When Bosnik showed up at IUP he’d hardly touched a basketball in six years while he was playing baseball at St. Bonaventure for three years and in the minors for three more.
“The hardest thing for me was that I hadn’t picked up a ball in six years, getting into shape and being able to compete,” Bosnik said. “I didn’t want to come in and embarrass myself. But it really was an easy decision.”
Bosnik isn’t expected to light up the scoreboard anymore. His role is move the ball, make the occasional shot and play solid defense. He averages 2.7 points in 16 minutes per game and has taken only 37 shots.
“They don’t really need me to score,” he said. “They need me to play good defense, do whatever I have to do to help the team win: take a charge, dive on a loose ball, be like a glue guy and make the open shot when the opportunity presents itself.”
Lombardi hopes Bosnik’s attitude, work ethic and mature approach to the sport and life rubs off on the team.
“One of the things he told the players early in the year was how special it was to be part of a team because after being in the pro ranks for three years, everybody is self-centered and self-focused,” Lombardi said. “This, for him, is a cool opportunity for guys to pull for each other and not be so self-centered. That’s the type of leadership he has, and hopefully he sets an example for a lot of guys. And he’s just dependable. I can count on him to show up every day with the right attitude and work ethic, and he has a great sense of humor that makes him enjoyable to be around.
“Another attribute he brings to the team is maturity. As a coach, you want your 20- and 21-year-old players to act like they’re 25, and Jesse has an easy time acting like he’s 25.”
Bosnik will obtain his master’s in December. Then he plans to return to his hometown of St. Marys, where he owns a home, and join the work force. He might help coach the Elk County baseball team, as he did last spring, and the basketball team, and he had planned to do this winter.
“I’ve been trying to be a kid as long as I can,” he said. “I’ll probably go home and start doing what normal guys do, working 8 to 4 or 9 to 5, whatever it is, and find my niche in that environment. An MBA should give me some opportunities to be successful. I need to find something I’m passionate about, and I don’t know what that is yet.

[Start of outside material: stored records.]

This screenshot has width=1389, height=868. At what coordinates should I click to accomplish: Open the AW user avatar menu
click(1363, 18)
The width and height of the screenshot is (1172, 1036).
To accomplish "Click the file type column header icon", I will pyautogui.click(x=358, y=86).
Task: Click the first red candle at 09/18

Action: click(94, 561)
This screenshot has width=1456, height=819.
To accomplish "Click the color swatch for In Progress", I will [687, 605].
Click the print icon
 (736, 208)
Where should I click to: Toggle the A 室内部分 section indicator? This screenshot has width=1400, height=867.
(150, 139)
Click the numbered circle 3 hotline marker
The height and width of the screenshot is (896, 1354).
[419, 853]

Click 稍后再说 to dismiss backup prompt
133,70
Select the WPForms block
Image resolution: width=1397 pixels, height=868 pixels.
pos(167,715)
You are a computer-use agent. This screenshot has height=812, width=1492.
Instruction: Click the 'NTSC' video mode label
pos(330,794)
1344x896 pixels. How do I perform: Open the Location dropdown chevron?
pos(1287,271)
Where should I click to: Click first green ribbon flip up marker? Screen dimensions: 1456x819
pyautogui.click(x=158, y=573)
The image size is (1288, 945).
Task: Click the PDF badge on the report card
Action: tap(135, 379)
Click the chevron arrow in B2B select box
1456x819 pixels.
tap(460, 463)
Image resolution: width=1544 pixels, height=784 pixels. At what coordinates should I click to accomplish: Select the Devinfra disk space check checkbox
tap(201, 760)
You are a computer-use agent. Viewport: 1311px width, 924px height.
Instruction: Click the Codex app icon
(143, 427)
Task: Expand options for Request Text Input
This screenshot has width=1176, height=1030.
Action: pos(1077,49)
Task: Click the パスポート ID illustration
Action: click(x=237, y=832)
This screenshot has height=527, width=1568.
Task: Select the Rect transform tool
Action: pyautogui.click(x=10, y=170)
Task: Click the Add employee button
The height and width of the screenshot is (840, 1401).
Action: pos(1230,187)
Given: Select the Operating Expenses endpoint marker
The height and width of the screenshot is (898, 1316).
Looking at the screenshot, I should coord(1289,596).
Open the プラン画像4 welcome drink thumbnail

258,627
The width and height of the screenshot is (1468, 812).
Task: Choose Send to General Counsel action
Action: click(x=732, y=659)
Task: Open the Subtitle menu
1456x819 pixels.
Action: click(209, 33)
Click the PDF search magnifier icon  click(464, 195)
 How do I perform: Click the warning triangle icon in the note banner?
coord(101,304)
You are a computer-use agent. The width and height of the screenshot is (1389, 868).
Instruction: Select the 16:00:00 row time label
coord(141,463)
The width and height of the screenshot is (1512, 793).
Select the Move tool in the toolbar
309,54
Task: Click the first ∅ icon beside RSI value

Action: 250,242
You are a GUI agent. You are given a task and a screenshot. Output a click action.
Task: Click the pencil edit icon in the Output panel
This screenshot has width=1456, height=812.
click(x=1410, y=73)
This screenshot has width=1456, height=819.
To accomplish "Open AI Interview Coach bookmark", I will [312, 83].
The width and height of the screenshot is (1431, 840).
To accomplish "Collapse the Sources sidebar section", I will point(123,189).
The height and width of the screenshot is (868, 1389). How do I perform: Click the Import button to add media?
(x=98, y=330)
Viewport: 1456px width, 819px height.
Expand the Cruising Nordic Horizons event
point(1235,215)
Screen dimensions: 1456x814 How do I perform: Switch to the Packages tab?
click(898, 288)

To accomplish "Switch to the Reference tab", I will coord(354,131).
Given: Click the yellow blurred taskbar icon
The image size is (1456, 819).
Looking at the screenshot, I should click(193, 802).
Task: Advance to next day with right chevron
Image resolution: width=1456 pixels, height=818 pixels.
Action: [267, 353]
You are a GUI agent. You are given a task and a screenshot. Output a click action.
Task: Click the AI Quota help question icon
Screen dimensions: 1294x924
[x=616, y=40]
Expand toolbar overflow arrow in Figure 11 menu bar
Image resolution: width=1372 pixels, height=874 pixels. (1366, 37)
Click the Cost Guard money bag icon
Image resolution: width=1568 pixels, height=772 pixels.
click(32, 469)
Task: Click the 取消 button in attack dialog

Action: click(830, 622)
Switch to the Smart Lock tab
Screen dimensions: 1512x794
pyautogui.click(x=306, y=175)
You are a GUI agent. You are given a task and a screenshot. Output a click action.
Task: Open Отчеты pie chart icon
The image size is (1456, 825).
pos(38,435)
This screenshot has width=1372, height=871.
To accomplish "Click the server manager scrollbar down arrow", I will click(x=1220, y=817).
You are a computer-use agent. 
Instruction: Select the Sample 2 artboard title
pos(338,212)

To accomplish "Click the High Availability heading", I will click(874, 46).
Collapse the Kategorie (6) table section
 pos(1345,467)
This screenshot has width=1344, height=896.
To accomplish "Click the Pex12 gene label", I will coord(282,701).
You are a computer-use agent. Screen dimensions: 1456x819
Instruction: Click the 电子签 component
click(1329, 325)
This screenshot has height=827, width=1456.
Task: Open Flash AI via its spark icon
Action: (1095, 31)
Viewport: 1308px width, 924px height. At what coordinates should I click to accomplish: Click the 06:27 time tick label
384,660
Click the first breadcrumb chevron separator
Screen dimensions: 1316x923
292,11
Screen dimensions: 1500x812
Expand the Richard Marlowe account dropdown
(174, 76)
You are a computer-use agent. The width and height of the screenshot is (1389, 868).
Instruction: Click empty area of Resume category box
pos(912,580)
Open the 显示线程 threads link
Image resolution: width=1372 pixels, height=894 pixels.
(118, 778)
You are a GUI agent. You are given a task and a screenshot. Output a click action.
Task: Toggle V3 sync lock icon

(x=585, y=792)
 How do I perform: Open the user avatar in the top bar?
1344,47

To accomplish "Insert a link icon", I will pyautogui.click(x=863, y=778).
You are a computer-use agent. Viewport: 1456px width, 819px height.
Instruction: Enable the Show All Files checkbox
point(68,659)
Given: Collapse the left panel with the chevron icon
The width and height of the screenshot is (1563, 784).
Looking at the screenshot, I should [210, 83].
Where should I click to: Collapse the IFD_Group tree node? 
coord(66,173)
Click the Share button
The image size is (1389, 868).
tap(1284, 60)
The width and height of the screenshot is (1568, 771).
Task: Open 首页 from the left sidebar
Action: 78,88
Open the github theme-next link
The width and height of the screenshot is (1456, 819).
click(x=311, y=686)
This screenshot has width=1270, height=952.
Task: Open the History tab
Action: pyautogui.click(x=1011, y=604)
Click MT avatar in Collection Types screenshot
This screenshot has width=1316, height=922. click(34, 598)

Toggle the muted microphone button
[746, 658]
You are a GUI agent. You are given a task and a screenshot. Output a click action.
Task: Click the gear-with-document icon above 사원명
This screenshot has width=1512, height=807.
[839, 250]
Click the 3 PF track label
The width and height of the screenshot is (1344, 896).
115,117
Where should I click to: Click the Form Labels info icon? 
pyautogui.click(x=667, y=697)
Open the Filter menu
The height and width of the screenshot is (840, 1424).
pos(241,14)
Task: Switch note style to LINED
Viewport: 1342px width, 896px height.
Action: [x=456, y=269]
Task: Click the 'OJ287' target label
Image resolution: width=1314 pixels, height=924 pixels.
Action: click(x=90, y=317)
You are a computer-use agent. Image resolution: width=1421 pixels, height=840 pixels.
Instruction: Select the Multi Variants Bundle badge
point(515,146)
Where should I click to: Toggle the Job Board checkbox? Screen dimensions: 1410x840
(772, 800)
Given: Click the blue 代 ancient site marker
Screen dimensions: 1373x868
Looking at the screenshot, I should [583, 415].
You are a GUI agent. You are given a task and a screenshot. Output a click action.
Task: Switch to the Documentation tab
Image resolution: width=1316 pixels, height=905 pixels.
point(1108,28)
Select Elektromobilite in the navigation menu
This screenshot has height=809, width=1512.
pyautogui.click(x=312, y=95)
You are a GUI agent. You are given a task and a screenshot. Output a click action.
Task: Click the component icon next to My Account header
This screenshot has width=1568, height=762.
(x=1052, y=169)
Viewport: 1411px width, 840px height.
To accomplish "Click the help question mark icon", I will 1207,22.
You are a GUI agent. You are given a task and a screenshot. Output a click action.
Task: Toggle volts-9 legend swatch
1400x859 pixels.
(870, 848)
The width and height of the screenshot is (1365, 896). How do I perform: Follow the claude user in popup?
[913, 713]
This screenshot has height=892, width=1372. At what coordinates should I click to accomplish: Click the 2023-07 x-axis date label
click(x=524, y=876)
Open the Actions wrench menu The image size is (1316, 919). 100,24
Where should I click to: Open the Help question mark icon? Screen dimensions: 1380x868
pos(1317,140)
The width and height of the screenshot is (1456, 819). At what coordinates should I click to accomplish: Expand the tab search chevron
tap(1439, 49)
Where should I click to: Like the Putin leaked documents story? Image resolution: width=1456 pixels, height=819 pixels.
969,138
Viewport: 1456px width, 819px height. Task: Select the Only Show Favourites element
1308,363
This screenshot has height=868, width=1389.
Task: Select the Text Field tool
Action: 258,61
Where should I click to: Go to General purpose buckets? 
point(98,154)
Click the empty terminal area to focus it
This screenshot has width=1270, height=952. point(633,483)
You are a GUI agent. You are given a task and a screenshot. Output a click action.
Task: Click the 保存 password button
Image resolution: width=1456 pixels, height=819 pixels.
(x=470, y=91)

Time will tell.”
He also plans to continue to pursue his true love: the outdoors. An avid outdoorsman, he was the only IUP player to take advantage of a day off from practice to go deer hunting on the first day of buck season.
“I just enjoy the peace of it all,” he said. “There’s no cell service, no TV. You’ve got a radio and a fireplace and cards. In this day and age it’s tough to sit down with a group of 10 people and not have half of them on their phones.
“That’s my plan, but who knows? Life hasn’t gone 100 percent according to plan so far, so we’ll see what happens.”
IUP plays host to California on Saturday evening. The Crimson Hawks, ranked fifth in NCAA Division II entering the week, are coming off their only loss of the season.
“I’m extremely blessed and fortunate is all I can say,” Bosnik said. “That’s why the decision was so easy. I knew IUP was good, but I didn’t know I’d be walking into this situation. Again, I’m very fortunate. It’s always fun to win. This is a great program and they do a lot of things the right way, and I’m just trying to soak it all in every single day because I know I don’t have many more left, and it’s been a great experience so far.”